Characterization of lipid chain order and dynamics in asymmetric membranes by solid-state NMR spectroscopy†

We studied the structure and dynamics of asymmetric POPC^out/(POPE/POPG)ⁱⁿ and POPS^out/(POPE/POPG)ⁱⁿ lipid membranes. To this end, the outer layer of multilamellar POPE/POPG (molar ratio 9 : 1) vesicles was exchanged (using methyl-β-cyclodextrin) by either chain deuterated POPC-d₃₁ or POPS-d₃₁, for which ²H NMR order parameters were measured.

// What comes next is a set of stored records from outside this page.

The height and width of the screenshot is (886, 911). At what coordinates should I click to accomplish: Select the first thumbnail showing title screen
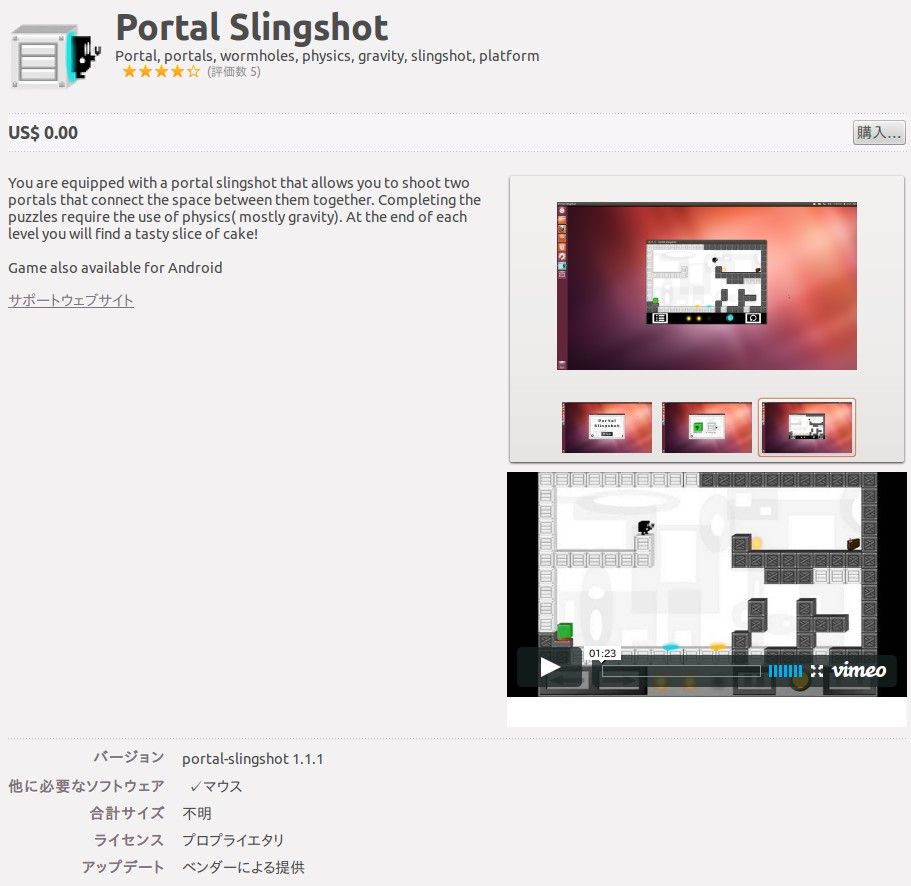click(607, 427)
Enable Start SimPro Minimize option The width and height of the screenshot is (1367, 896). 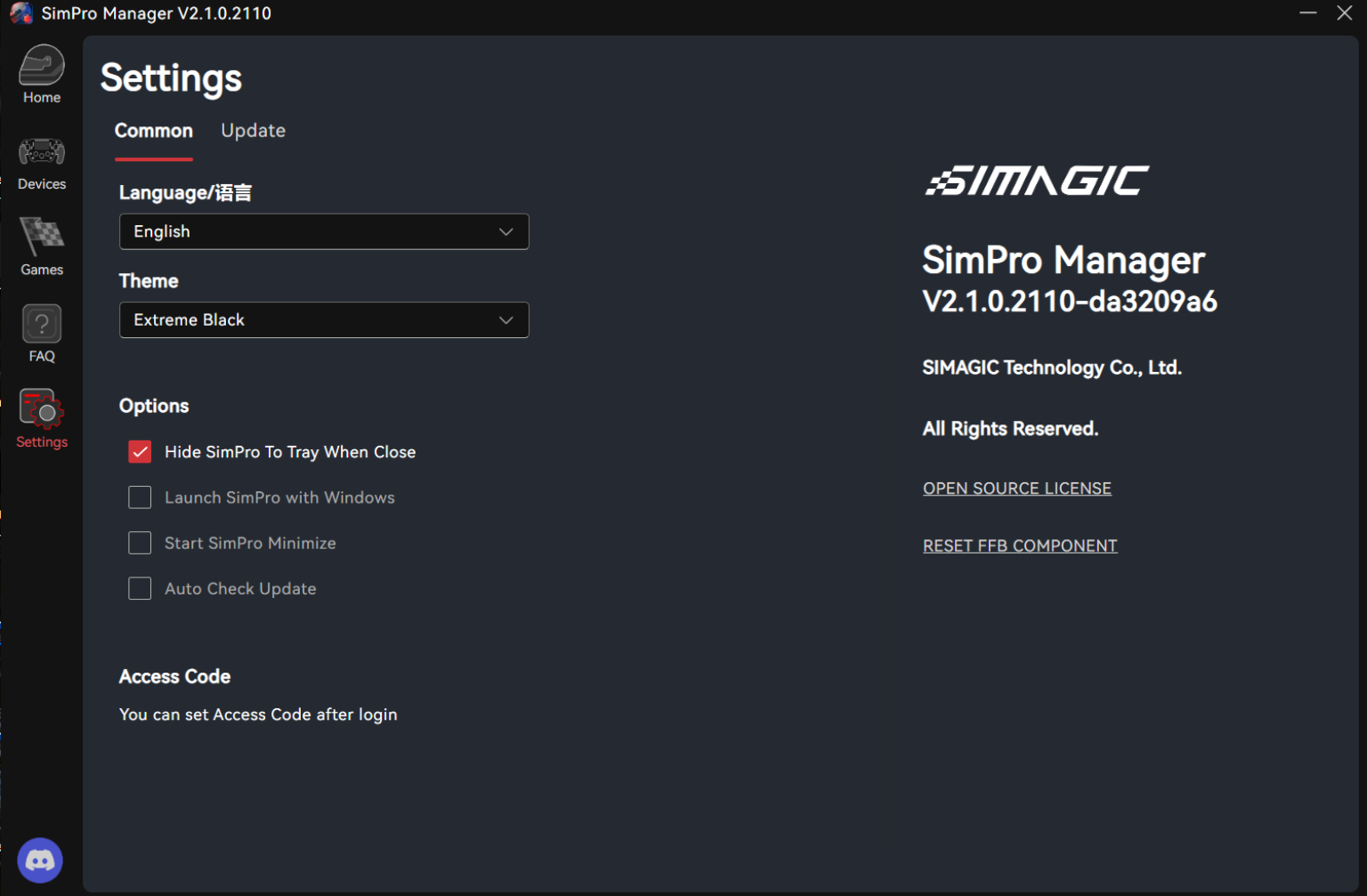[x=140, y=543]
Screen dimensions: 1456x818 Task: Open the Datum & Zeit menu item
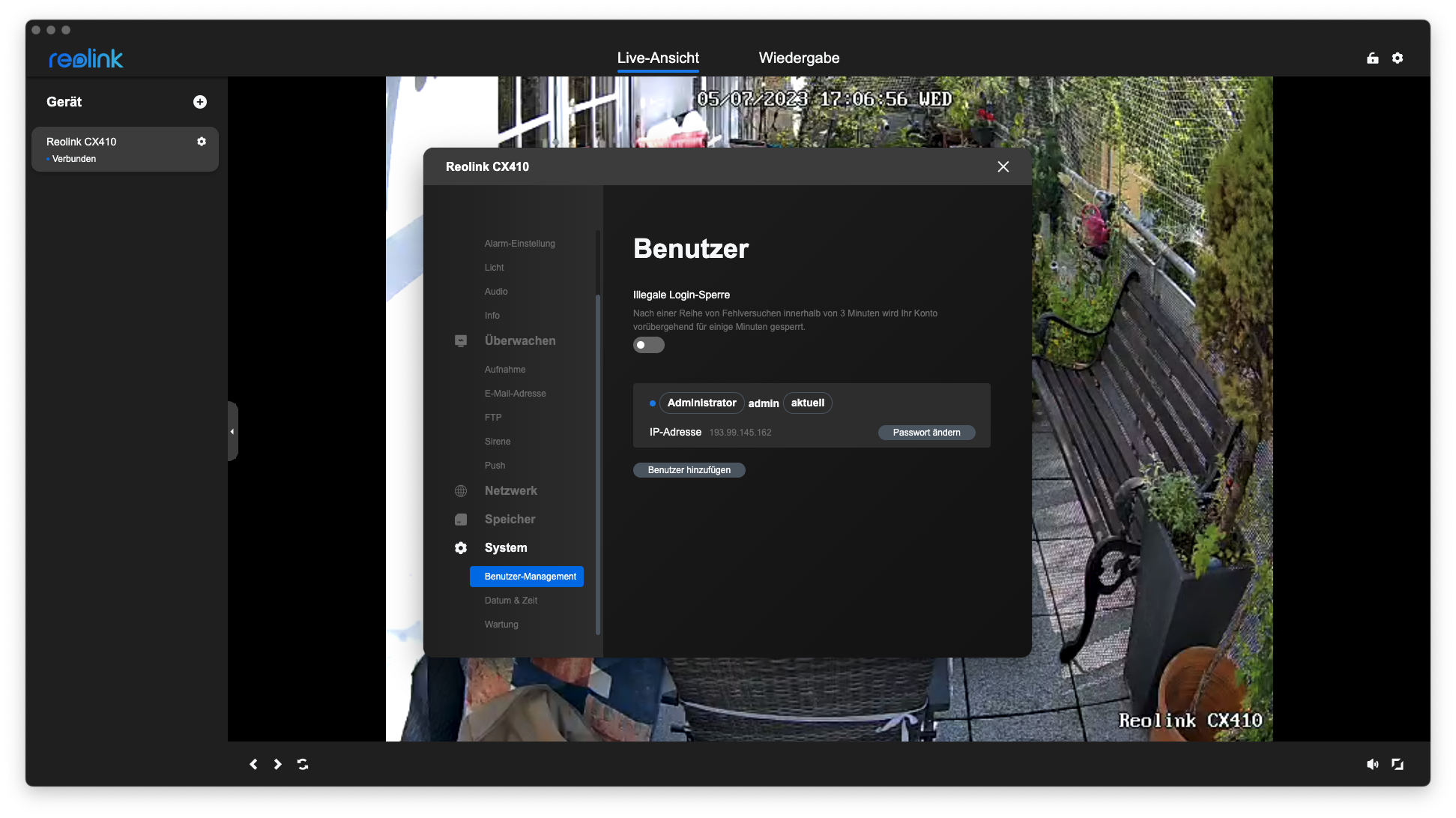[510, 601]
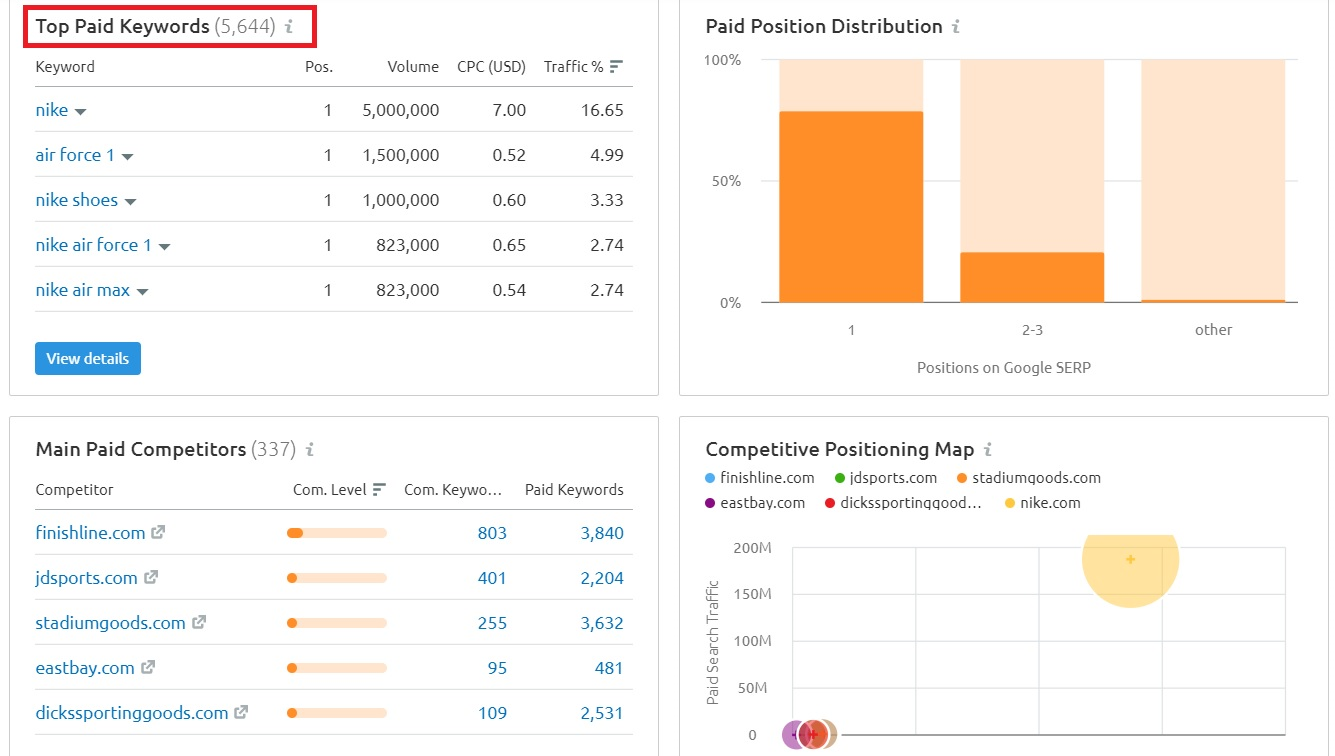This screenshot has width=1335, height=756.
Task: Open external link icon for jdsports.com
Action: (151, 578)
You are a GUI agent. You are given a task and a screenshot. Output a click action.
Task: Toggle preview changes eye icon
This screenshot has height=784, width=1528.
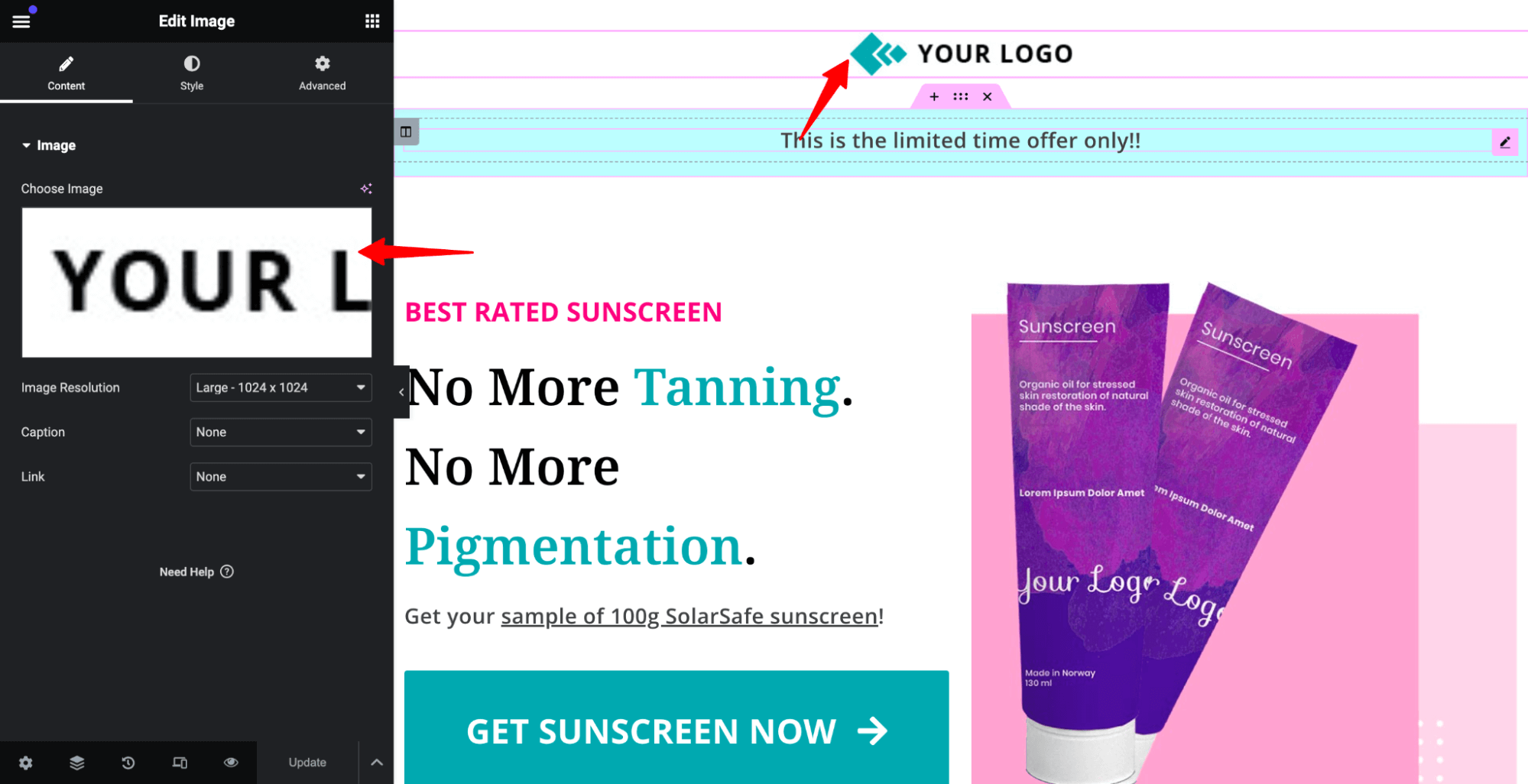tap(231, 763)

As controls, we prepared symmetric POPC-d₃₁/POPE/POPG and POPS-d₃₁/POPE/POPG membranes of the composition of just the outer membrane of the asymmetric multilamellar vesicles and pure POPC-d₃₁ or POPS-d₃₁ multilamellar vesicles. Compared to symmetric membranes of the same lipid composition, chain order parameters (S) of the asymmetric preparations were higher in the upper half of the chain and lower in the lower half. This reshuffling of acyl chain order is also expressed in higher ²H NMR Zeeman order relaxation rates (R_1Z) of the chain segments in asymmetric membranes indicating alterations in the elastic properties of asymmetric bilayers as inferred from plots of R_1Zvs. S². Asymmetric membranes showed increased stiffness and rigidity although the lipid acyl chain composition between the inner and outer leaflets were identical. There were no indications for chain interdigitation between the two leaflets in the NMR spectra, which led us to speculate that the interleaflet coupling could be accomplished by sensing the differences in lipid packing densities between the two leaflets. These alterations in leaflet properties should have consequences for lipid protein interaction and ultimately protein function.